**Data listing**
'''

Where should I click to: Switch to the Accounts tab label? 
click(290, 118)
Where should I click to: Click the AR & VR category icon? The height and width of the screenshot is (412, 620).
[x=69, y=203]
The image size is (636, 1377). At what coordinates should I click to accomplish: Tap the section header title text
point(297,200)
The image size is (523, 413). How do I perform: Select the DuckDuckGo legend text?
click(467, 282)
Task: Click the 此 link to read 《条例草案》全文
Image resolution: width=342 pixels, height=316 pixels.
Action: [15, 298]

'''

**Task description**
The entries above should be set down again exactly as they appear.

**Response**
Where should I click to: Switch to the Accounts tab label? 
click(290, 118)
Where should I click to: Click the AR & VR category icon? The height and width of the screenshot is (412, 620).
[x=69, y=203]
The image size is (636, 1377). At what coordinates should I click to accomplish: Tap the section header title text
point(297,200)
The image size is (523, 413). How do I perform: Select the DuckDuckGo legend text?
click(467, 282)
Task: Click the 此 link to read 《条例草案》全文
Image resolution: width=342 pixels, height=316 pixels.
Action: [15, 298]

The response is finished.